Association between right heart size and right ventricular output reserve in patients with pulmonary arterial hypertension

Kilian Weinstock (Heidelberg)1, B. Egenlauf (Heidelberg)1, A. Marra (Naples)2, C. Eichstaedt (Heidelberg)1, S. Harutyunova (Heidelberg)1, E. Grünig (Heidelberg)1, P. Xanthouli (Heidelberg)1, N. Benjamin (Heidelberg)1

1Thoraxklinik - Heidelberg gGmbH Pneumologie und Beatmungsmedizin / Zentrum für Pulmonale Hypertonie Heidelberg, Deutschland; 2University Federico II of Naples Department of Translational Medical Sciences Naples, Italien

 

Objectives: Right ventricular (RV) output reserve, defined as increase of cardiac output during exercise, is reduced in patients with pulmonary arterial hypertension (PAH).

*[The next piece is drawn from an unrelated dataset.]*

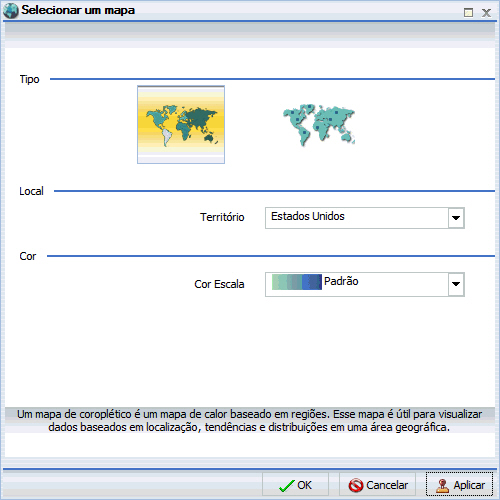The width and height of the screenshot is (500, 500).
Task: Click the globe icon in the title bar
Action: click(10, 10)
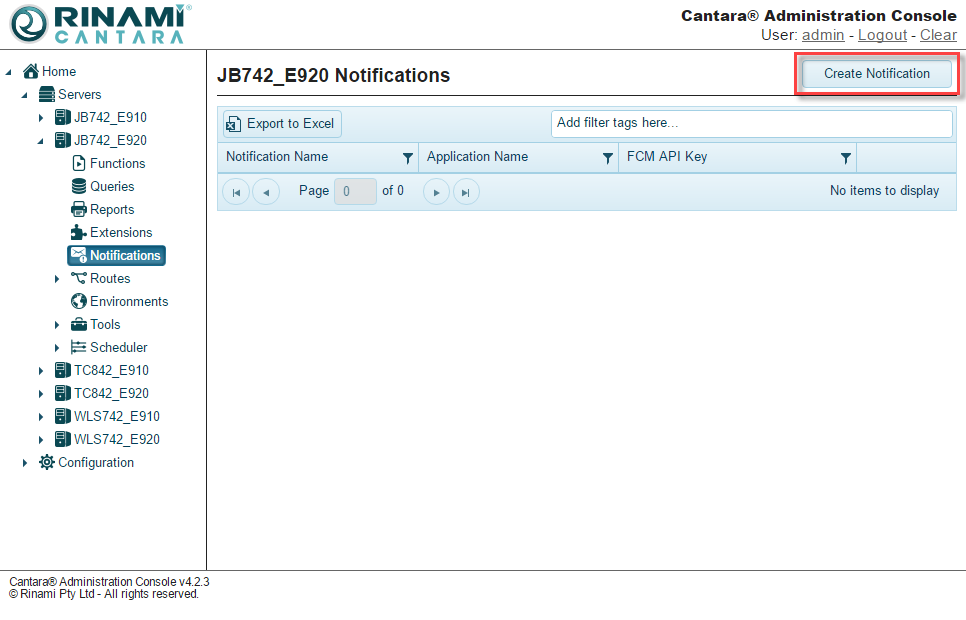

Aim of this study was to evaluate the association of right heart size measured by echocardiography and invasively measured RV function at rest and during exercise in PAH patients.

 

Methods: Adult PAH-patients who received routine hemodynamic assessment at rest and during exercise with echocardiographic measurement of right heart size (right atrial (RA) and RV area) were included in this study. Clinical, echocardiographic, laboratory, exercise and hemodynamic parameters were retrospectively analysed. The primary endpoint was to assess the association between right heart size and right ventricular function.

 

Results: Data from 215 PAH patients (age 58.9 ± 15.9 years, 63.3% female, 62.2% double or triple combination treatment) was analysed in this cross-sectional study. Cardiac index was significantly lower for patients with enlarged RA-area >18 cm2 at rest, 25 and 50 Watts (all p<0.001) and for patients with enlarged RV area >20 cm2 at rest, 25, 50 and 75 Watts (all p<0.001; Figure 1). Furthermore, pulmonary arterial compliance (all p<0.05) and mPAP/CO slope (all p<0.001) significantly differed between groups for both RA and RV area. RA and RV area correlated with TAPSE/sPAP (both p<0.001, R -0.570 and -0.530). Patients with RA-area >18 cm2 or RV area >20 cm2 had a significantly greater pulmonary vascular resistance (both p<0.001) than patients with normal right heart size.

 

Conclusion: This study could underline that an enlargement of RA- and RV-area is associated with an impaired RV function at rest and during exercise in patients with PAH.